[Sigia-l] So, how did you become a [Information Architect|UsabilityEngineer|Interface Designer|etc.]?
Alexander Johannesen
alexander.johannesen at gmail.com
Mon Jun 27 00:00:45 EDT 2005
On 6/27/05, Ted Han <notheory at gmail.com> wrote:
> I phrased my initial question in an attempt to avoid this particular
> confrontation.
It is not an confrontation; it is me pushing the discussion further. Sorry. :)
> I'm not interested in which is more important in IA, i
> think it's somewhat immaterial. After all i think everyone on the
> list agrees that it's members are talking about something of substance
> and that they have jobs with titles which relate to this matter of
> substance.
But hang on; you're saying that you like the IA part of a label
because it makes people have a different view of you than if you were
just "webmaster" or "linguisist" or whatever. I'm not disputing that,
although I find it a too simplistic view of things. What I'm saying is
that IA appears nowhere in my title nor pet/nick names nor official
work contract nor what I call the work I do, yet people come to me for
all things IA and usability related. None of this comes through what
labels I have, but from the work I do and results from them.

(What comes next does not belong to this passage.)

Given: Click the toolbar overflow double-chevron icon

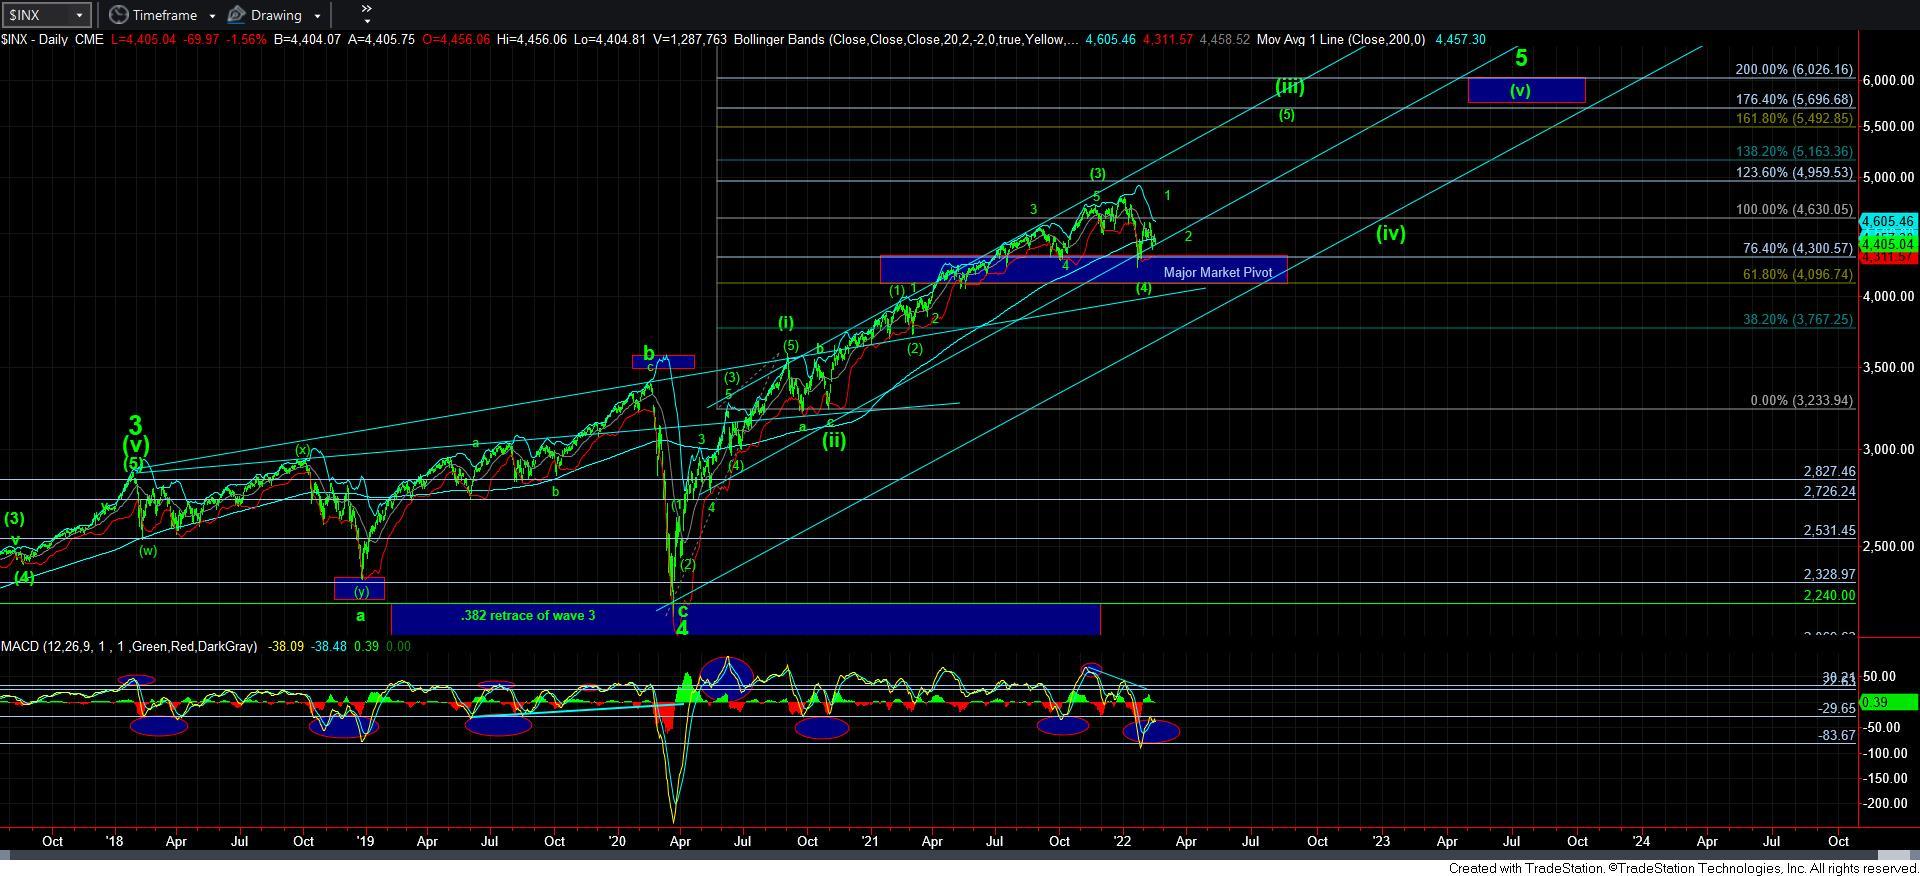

If I
*did* have IA as part of my label, what would change? Maybe I'll be
more employable as a contractor, who knows ... I don't find that too
important to me right now. I'm simply interested in knowing what would
change? Would *my* context change? And this rethorical questions
points straight back at an earlier discussion; does a label make an
item *better*, even by linguistic standards?
Short summary : It's not about labels; it's about people and what and
how they do things. Labels is a mirage in which people who require
titles and easy fast digestive "something" can hide behind. Like Anne
said: it's not about titles, but about skillsets. How you *advocate*
those skills is really the crux. I mean, Jakob Nordan sure makes a lot
more money than me, so if I slapped 'usability guru' in my title this
unfair balance of income would be fixed, right?
> Whether it's the chicken or the egg which is paramount
> doesn't help me in the slightest. And yes, if i wanted a title, i
> would have gone straight into grad school. ::shrugs::
What I'm saying is that I'm an information architect (if I was forced
to give it a label on a perticulary rainy day), and you can be a
information architect PhD if you like, or bachelor of information
architecture, or Licensed information architect or whatever. Like Ziya
says, I wonder how anybody would read a non-licensed professional
writer.
> > My story in coming to IA is long and bouncy. I'm not an IA by wanting
> > to solve a given problem in certain fields accompanied by a long hard
> > education with letters added to my title and such. It came through
> > seeing the need and a want to do things better.
>
> I think people in the "real" world really do a disservice to academia
> with statements like this.
If academia feels my statement above as a disservice, my respect of
academics needs downgrading, which I really don't see necessary. (see
below)
> The politics, business, and all manner of
> other things are just as full of meaningless titles and nomenclature.
> Good academics are in their fields just as you put it, by "seeing the
> need and a want to do things better."
Yes, true, and there are bucketloads of not-so-good academics who
stand on the shoulders of giants, doing below-par work and muddling
the field, too, by the nature of those very credentials. There's good
and bad in every camp. Don't see why that should be an argument for
any standpoint, really.
Besides, what I was saying is that I didn't *choose* a career path (be
it academic or professional in nature) to do these things, it happened
naturally. An important factor of education is choice (yours or
parents or others), and I feel that it is very *important* that there
are people who call themselves IA by natural selection (hehe :) as
well as those who call themselves IA by governed education. We need
both desperately, no matter what the label might be.
Regards,
Alex
--
"Ultimately, all things are known because you want to believe you know."